Nursing home advance directives reduce use of health care services without affecting satisfaction or mortality

Advance directives, so-called living wills, enable individuals to decide what life-saving treatments they wish (or do not wish) to receive if their life is endangered, so that these wishes can be carried out if the patient is unable to voice these wishes at that time. Systematic implementation of an advance directive program in nursing homes apparently saves health care resources that would otherwise be spent on care not wanted by nursing home patients, concludes a study supported by the Agency for Healthcare Research and Quality (HS07878). The study found that such a program reduced hospitalizations and health care costs.

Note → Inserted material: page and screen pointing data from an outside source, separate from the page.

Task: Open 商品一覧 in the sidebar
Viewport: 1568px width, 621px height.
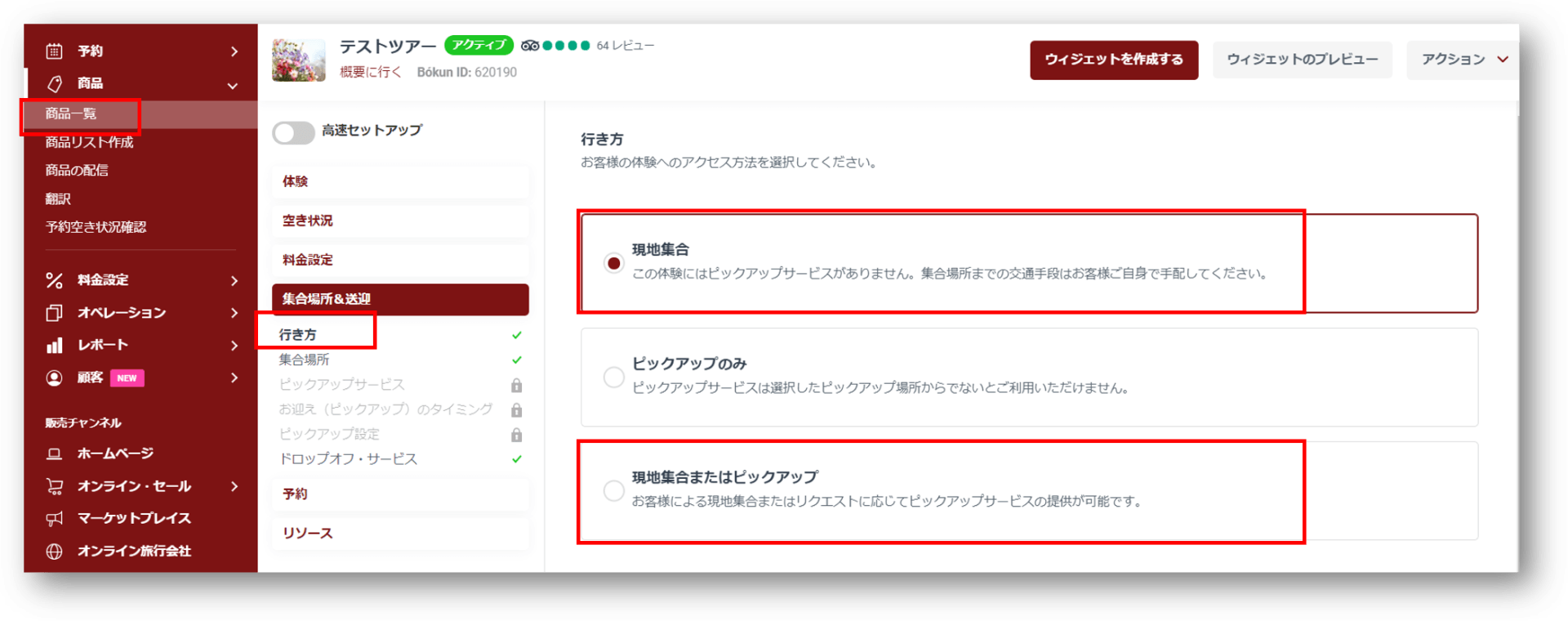Action: pyautogui.click(x=71, y=114)
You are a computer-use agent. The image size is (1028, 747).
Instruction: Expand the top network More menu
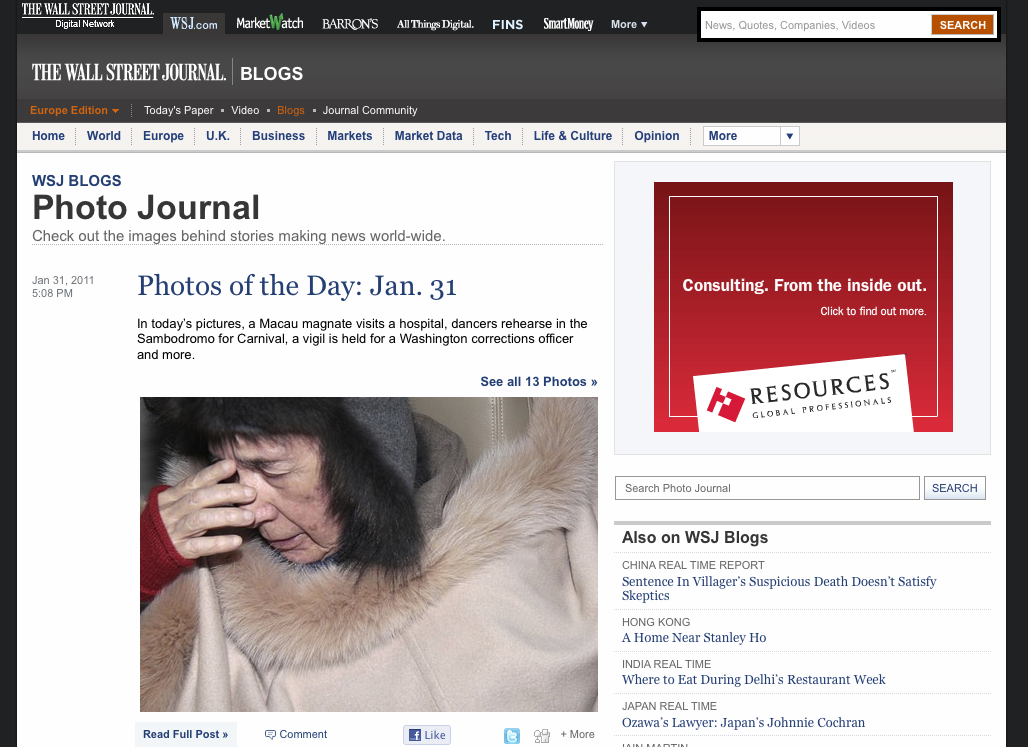click(629, 24)
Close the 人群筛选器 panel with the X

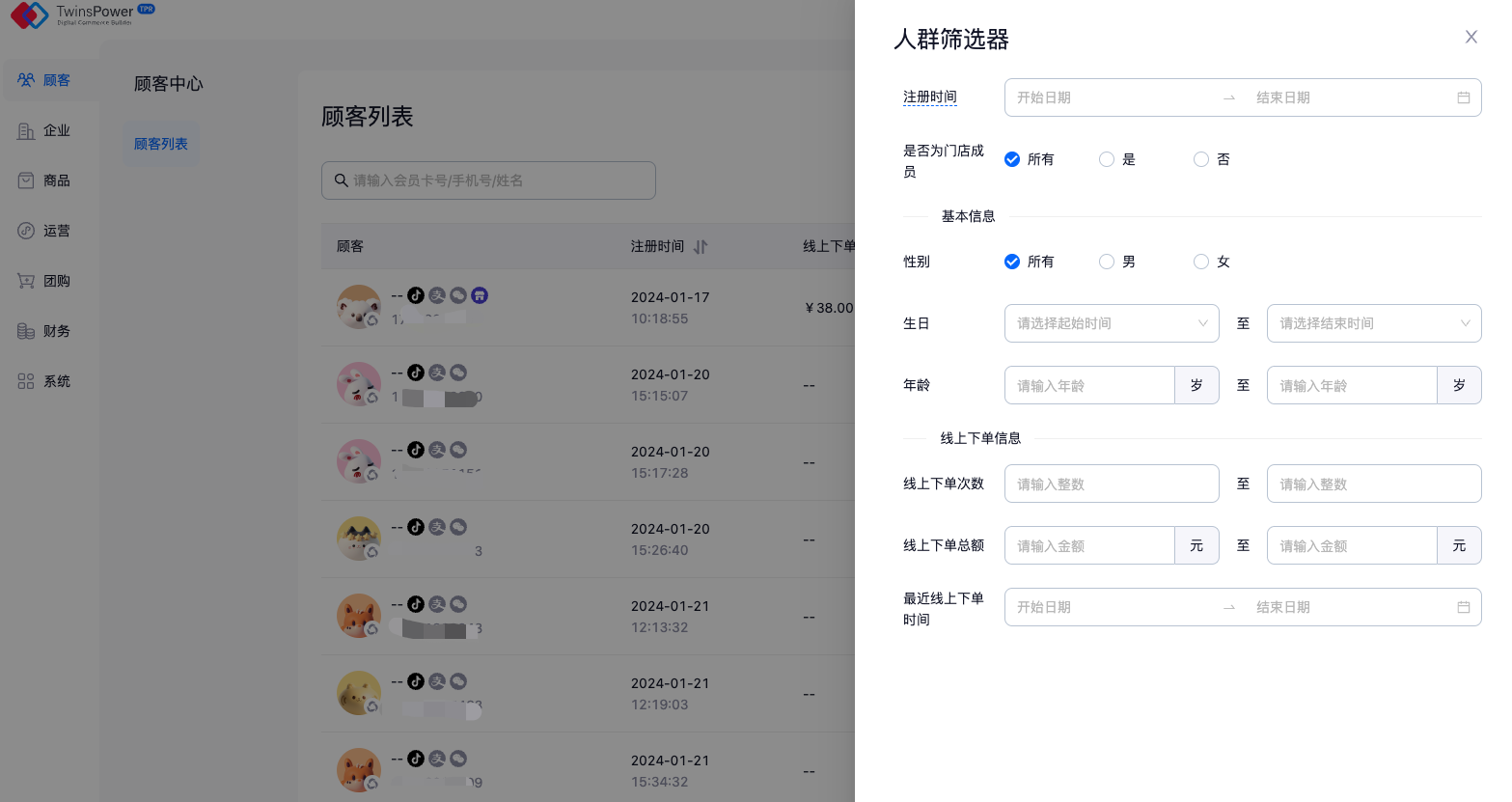tap(1471, 37)
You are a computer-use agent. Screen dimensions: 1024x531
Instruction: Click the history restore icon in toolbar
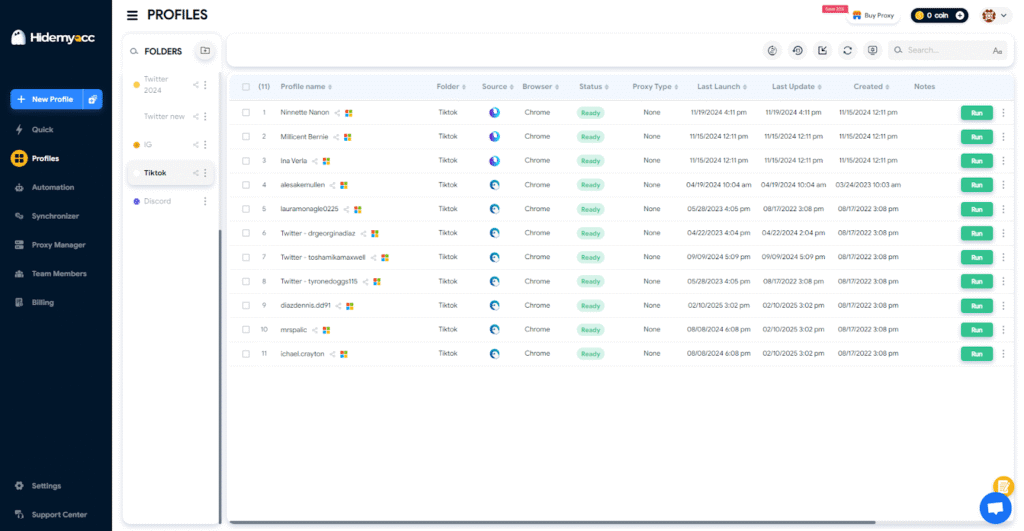coord(797,50)
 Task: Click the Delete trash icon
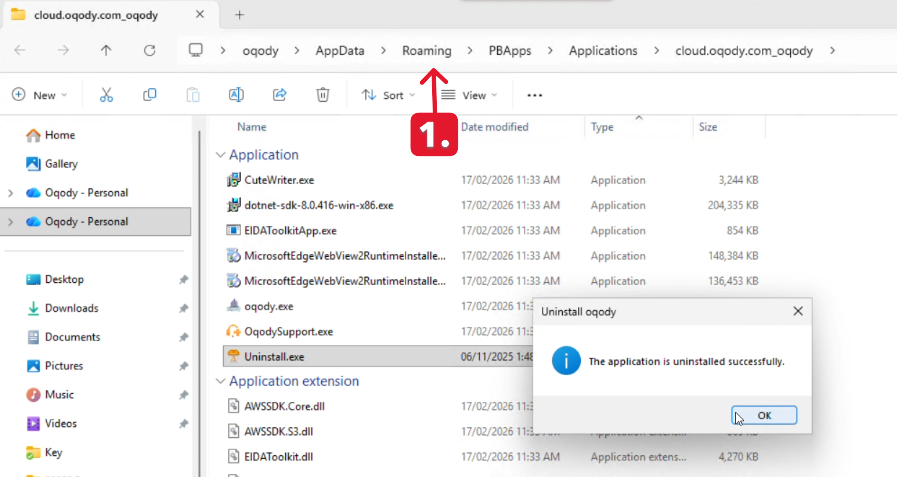click(323, 95)
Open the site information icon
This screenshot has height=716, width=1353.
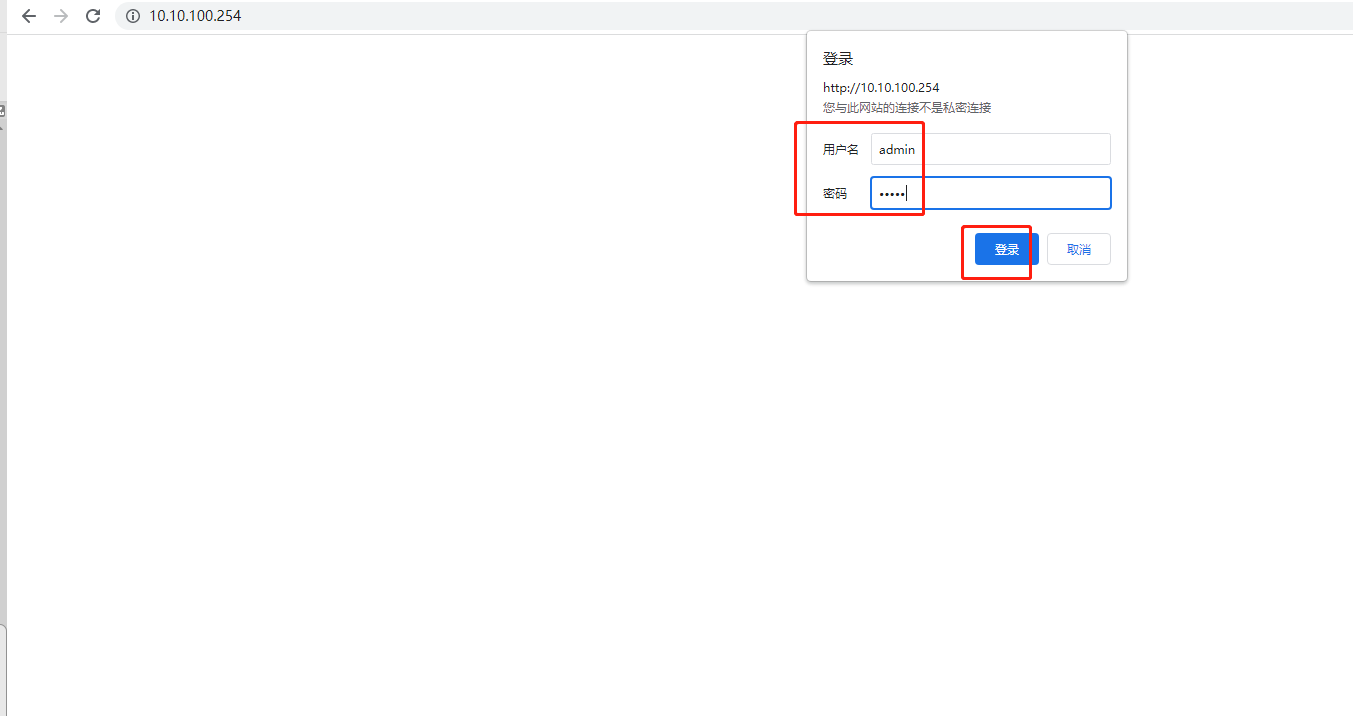[133, 16]
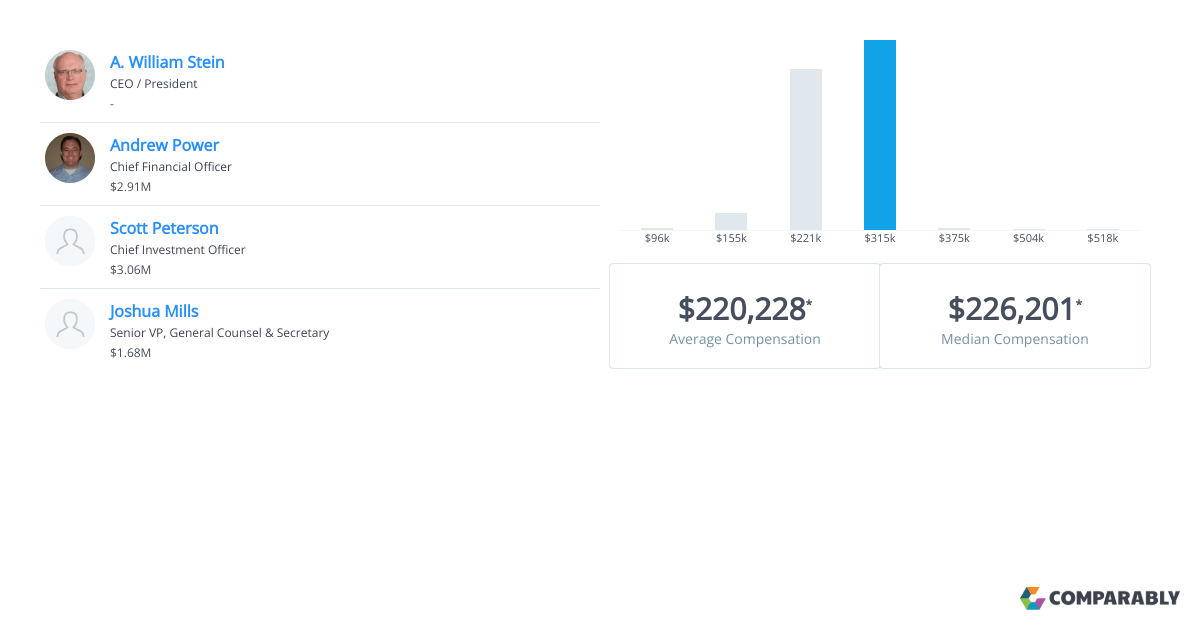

D. William Molloy, M.R.C.P., F.R.C.P.C., of McMaster University, and colleagues matched six Ontario nursing homes with a total of 1,292 residents into three pairs. They randomized one home in each pair to receive the Let Me Decide advance directive program and the other home in each pair to continue with their usual policies concerning advance directives. The Let Me Decide program provided a range of choices for levels of care for a serious illness, resuscitation, and nutritional support. It also included education programs for nursing home staff that included videotapes and in-service training, use of a health care facilitator, the requirement that physicians review and sign each directive, and steps to ensure that the directive was prominently placed in the medical record and transferred with patients who moved to an acute care hospital.

Homes that implemented the advance directive program reduced the rate of hospitalizations (0.27 hospitalizations per program patient versus 0.48 per control patient) and health care costs (saving about $1,200 per patient [Editor's Note: This study was conducted in Canada, but the savings are reported in U.S. dollars]). In addition, satisfaction with care was not significantly different in program and control nursing homes, and mortality rates were similar (24 vs. 28 percent).

The study did not collect evidence on the impact of the advance directive program on relief of patients' symptoms or patient quality of life.

See "Systematic implementation of an advance directive program in nursing homes," by Dr. Molloy, Gordon H. Guyatt, F.R.C.P.C., Rosalie Russo, and others, in the March 15, 2000 Journal of the American Medical Association 283(11), pp. 1437-1444.